Avec une coterie de stars invitées représentant l’échelon supérieur de la pop (Drake, The Weeknd, Frank Ocean), le brain trust créatif de l’indie (Kevin Parker de Tame Impala, James Blake) et les rappeurs de la nouvelle vague (Gunna, Sheck Wes, Juice WRLD), Astroworld peut également se vanter d’avoir la production la plus puissante de la vie musicale de Scott jusqu’à présent. « Astrothunder » bénéficie de la contribution de Thundercat et de John Mayer, le premier réduisant son jazz-funk frénétique à un rythme lent, tandis que « Stop Trying to Be God » est le morceau le plus engagé de l’album, avec des lignes d’harmonica mélancoliques (de la part de Stevie Wonder) et des touches tourbillonnantes autour de sa voix. L’album est parsemé de subtilités sonores tout au long de l’album – lignes de guitare vacillantes, samples voyants (l’accroche mortelle de « I Wanna Rock (Doo Doo Brown) » d’Uncle Luke sur « Sicko Mode »), suffisamment de synthés gluants pour remplir une Voie lactée de la taille d’une part – offrant une texture du niveau de Magic Eye : Tout peut sembler identique de loin, mais brouillez votre perspective juste assez et les détails se révèlent d’eux-mêmes.

L’adorable « R.I.P. Screw » et la sinistre maison hantée « 5% Tint » ont tous deux été traités par le collaborateur habituel de Scott, FKi 1st, qui est également connu pour son travail aux côtés de l’improbable mégastar pop du moment, Post Malone. Il est tentant d’établir des parallèles entre Malone et Scott : tous deux sont des figures très contestées du rap ou de ses environs, qui possèdent un public jeune et massif, et qui s’adonnent occasionnellement à des sons associés aux tendances indie naissantes du début des années 2010, comme la witch house et la chillwave.

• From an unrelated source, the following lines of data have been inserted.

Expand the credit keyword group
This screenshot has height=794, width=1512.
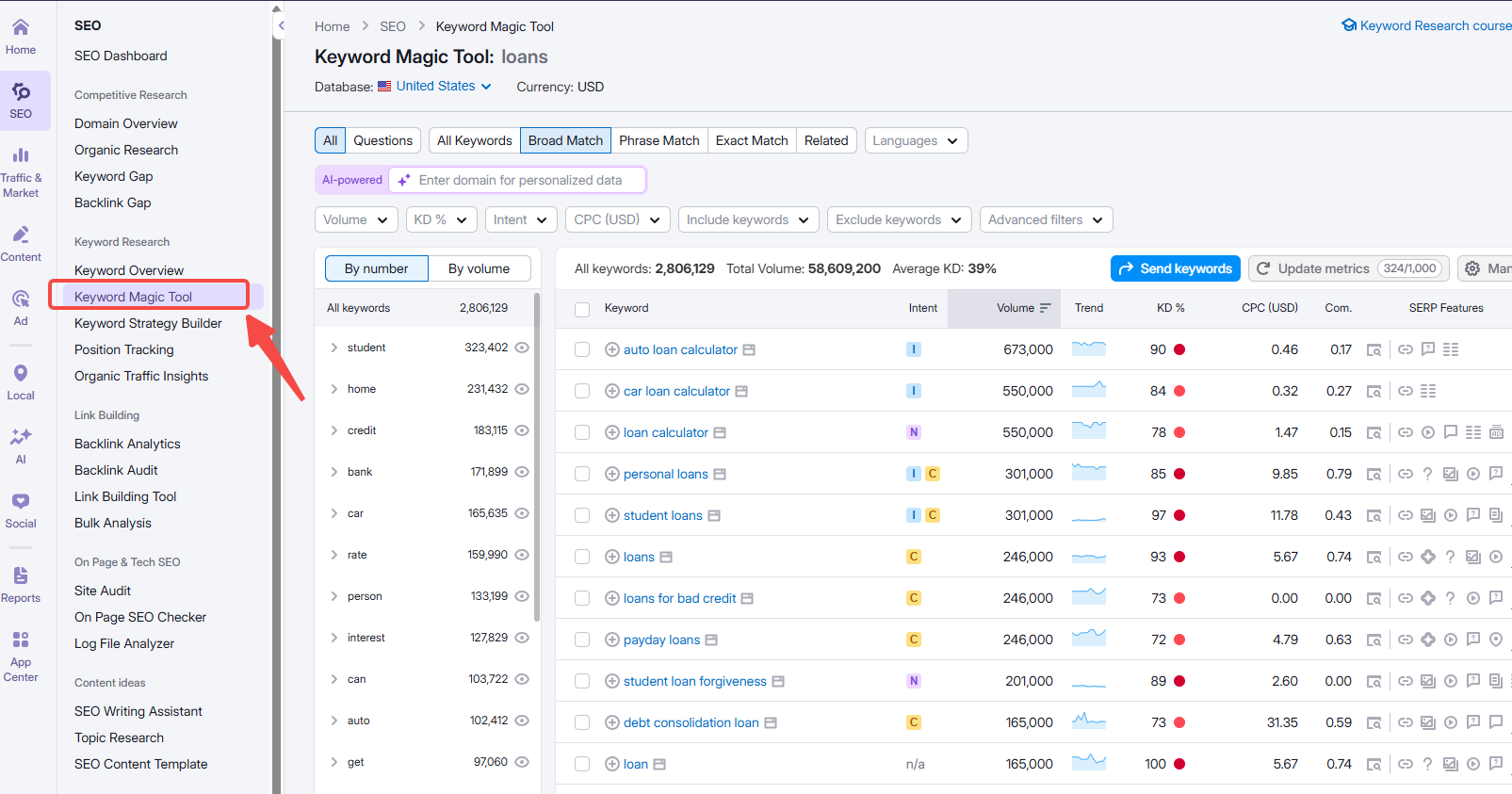pos(334,430)
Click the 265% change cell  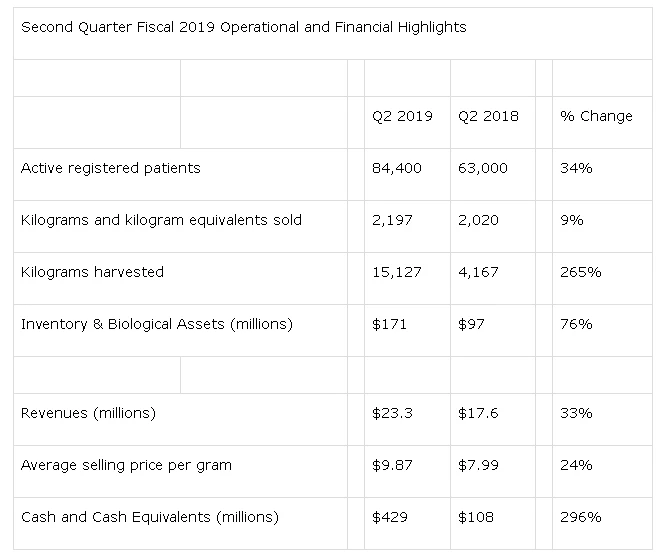[580, 272]
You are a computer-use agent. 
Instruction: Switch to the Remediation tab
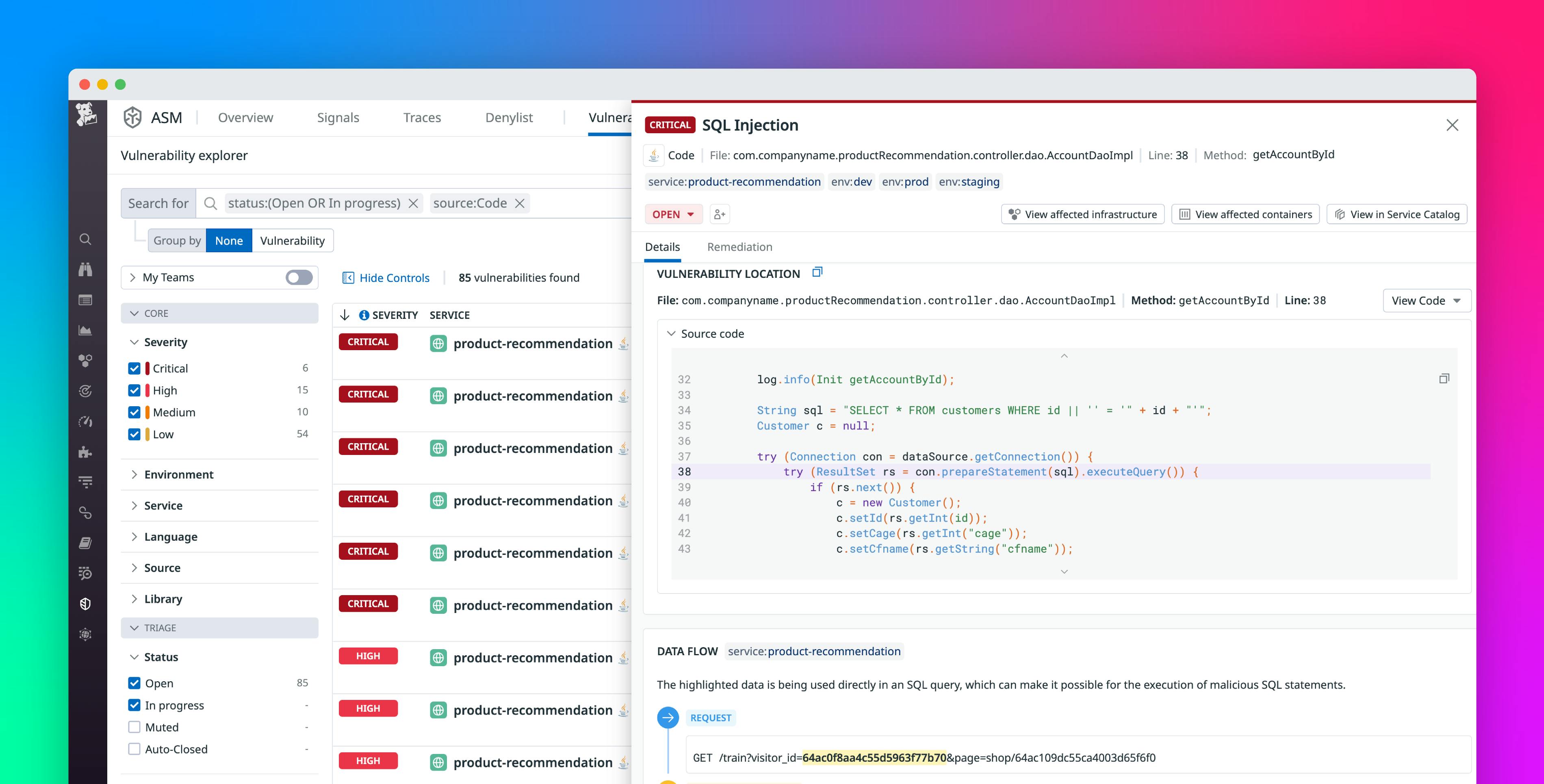(x=739, y=246)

Mais quel que soit votre sentiment à son égard, Malone est une présence immanquable sur ses chansons, son croonage d’un autre monde étant un élément essentiel de son son mélange de genres. Malgré les progrès considérables réalisés sur Astroworld, Scott n’a toujours pas l’impression d’avoir atteint ce niveau d’individualité. Le fait que le couplet de Drake sur « Sicko Mode » (qui est bien meilleur que la plupart des chansons de son récent album Scorpion) soit le moment le plus mémorable d’Astroworld en dit long sur la domination pop de Drake et sur la capacité de Scott à être éclipsé, même sur ses morceaux les plus forts.

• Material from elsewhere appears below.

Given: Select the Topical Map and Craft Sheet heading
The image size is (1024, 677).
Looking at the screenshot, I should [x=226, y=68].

Ailleurs, la ligne floue entre le fait de s’inspirer de l’influence et le fac-similé pur et simple continue de talonner Scott, alors qu’il emprunte les pires impulsions lyriques de Kanye tout au long de l’album, posant à un moment donné sur le kaléidoscope-pop au piano jouet de « Skeletons » : « Si tu sors ta copine, tu t’attends à du sexe ? Si elle sort ses nichons, tu t’attends à des chèques ? ». L’influence de Kanye se fait sentir jusqu’à la fin d’Astroworld avec le morceau de clôture « Coffee Bean », une rumination avec une production poussiéreuse de Nineteen85 qui reflète fortement le son et le flux de « 30 Hours » de The Life of Pablo. (Placer cette piste inhabituellement personnelle à la toute fin de l’album suscite également une fois de plus des visions de Drake, qui a souvent gardé les moments les plus diaristes pour les derniers moments de ses projets.)

C’est sur « Coffee Bean » que Scott réfléchit à sa récente et apparemment inattendue parentalité avec Kylie Jenner, abordant indirectement ses sentiments compliqués sur la question : « Ta famille t’a dit que j’étais un mauvais choix/Plus, je suis déjà un mec noir. » C’est un moment d’introspection fascinant et quelque peu dérangeant sur un album où Scott se contente – intentionnellement ou non – de jouer le rôle de maître de cérémonie dans son cirque sonore décrépit par le néon plutôt que de devenir l’attraction principale.